My parents and my brother are the only family I have in America. The rest of my family is back home in India. For a while, my family would go visit every other year. But as my brother and I got older, summers started to get busy; he took summer classes, so we couldn’t go, and then when he was finally free, I had to deal with summer school of my own. And now with my brother in medical school and me in college, I can’t even imagine when we will have the time to go again. I feel so emotionally distant from my family in India nowadays since I never see them. I’ve always had a hard time communicating with people through the phone. I barely text anyone, even my friends I see more often. And knowing that it could be years before I see them pushes me away from even trying to stay in contact. I’m scared that if I keep contact, I’ll feel worse that I cannot be with them. So I always fail to keep in touch with extended family, which only makes me feel worse when December rolls around. 

So Christmas feels lonely, and every year it only feels lonelier. As a kid, I was too wrapped up in the idea of getting presents that I never focused on the family aspect. But as I get older, the gifts mean less and less and the absence of my family hurts more and more. The second we open the presents on Christmas morning, the holiday is over. We all separate and do our own thing. No family dinner, no Christmas parties, only silence. 

Since I used to visit my family in the summer, we would often get to celebrate my brother’s birthday with everyone. We’d wake up at four in the morning to quietly decorate the house together with streamers. Sometimes my grandmother would head to my brother’s and my favorite bakery an hour away to pick up cakes just for the both of us. Other times my cousin and I would bake a chocolate cake together. We would get up early in the morning and search up recipes together. At the time I was too young to help out much, so my cousin baked the cake while I followed her around, annoying her from talking too much. Celebrating with my family only made me feel closer to them. It gave me this indescribable feeling as if this was where I belonged. This euphoric feeling now seems unattainable. We’d all spend the entire day together. The house was filled with nothing but laughter, a sound so comforting and different compared to the silence on Christmas morning, 

My friends will keep themselves busy this holiday season since they all have families to celebrate with. I’m happy for them, but a part of me is jealous. Jealous that their families live near them, and they get to spend time with them. Most of my friend’s extended family moved to America or started visiting often after they were born in order to stay close with their family. But this was never an option for my family due to the cost and legality issues that come along with it. My other friends found groups of people here that became their families. They all bonded over their isolation and now spend every Christmas and every Thanksgiving together. But my family has never had that. The friends we’ve made have groups of their own and spend the holidays with them. And so every year, my family celebrates alone. 

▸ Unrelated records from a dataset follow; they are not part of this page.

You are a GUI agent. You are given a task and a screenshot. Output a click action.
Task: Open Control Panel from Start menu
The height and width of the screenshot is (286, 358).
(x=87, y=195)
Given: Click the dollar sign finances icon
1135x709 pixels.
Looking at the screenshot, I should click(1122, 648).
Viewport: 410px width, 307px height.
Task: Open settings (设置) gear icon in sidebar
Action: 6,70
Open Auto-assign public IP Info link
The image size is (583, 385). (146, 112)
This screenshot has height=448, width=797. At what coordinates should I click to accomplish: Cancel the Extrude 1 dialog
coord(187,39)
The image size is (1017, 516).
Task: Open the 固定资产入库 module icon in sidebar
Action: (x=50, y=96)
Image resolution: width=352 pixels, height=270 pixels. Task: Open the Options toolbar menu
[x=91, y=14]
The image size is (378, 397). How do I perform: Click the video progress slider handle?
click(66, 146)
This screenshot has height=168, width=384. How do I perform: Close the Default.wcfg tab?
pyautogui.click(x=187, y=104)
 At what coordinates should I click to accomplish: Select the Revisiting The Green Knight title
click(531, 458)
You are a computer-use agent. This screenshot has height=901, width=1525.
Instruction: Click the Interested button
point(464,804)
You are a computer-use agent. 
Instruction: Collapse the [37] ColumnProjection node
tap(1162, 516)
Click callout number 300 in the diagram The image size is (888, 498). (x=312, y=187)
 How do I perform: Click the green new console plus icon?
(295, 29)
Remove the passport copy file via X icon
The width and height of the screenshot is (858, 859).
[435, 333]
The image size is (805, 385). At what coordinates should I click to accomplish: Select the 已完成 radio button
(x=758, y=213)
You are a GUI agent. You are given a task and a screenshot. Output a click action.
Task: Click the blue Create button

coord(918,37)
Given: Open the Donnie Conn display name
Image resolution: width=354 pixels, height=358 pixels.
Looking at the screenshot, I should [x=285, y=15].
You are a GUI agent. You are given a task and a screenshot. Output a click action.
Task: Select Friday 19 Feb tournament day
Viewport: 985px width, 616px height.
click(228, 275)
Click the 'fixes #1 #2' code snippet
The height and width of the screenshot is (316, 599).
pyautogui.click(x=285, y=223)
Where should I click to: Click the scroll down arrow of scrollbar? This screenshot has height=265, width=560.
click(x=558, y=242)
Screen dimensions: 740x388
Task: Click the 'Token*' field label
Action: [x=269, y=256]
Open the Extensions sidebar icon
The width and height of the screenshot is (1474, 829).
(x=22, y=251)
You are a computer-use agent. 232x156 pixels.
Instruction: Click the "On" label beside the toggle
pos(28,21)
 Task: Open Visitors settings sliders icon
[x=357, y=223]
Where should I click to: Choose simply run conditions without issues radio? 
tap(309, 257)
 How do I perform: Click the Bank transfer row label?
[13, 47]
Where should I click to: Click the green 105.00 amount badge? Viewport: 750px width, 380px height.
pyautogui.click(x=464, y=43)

This year is the first time I’ve actually dreaded the upcoming holiday season. I don’t want to go home to celebrate, but I also don’t want to be alone in my apartment. I don’t want my parents to put up the Christmas tree or any of the decorations, and I don’t want to hear Christmas music on the radio. I don’t want my mother to make jokes while pretending Santa is real, and I don’t want to decorate a gingerbread house. It’s all just a reminder of how far my family is from me and how long it will probably be until I can see them again. I just want the season to be over. I want my family to come to America — so I can have deep conversations with my grandma before she gets too old to ever visit, bake cakes with my cousins and hang out with my nephews so that they can remember me as their aunt and not some random person they met once. And I want to spend Christmas laughing around the tree with all of them instead of sitting at home in silence.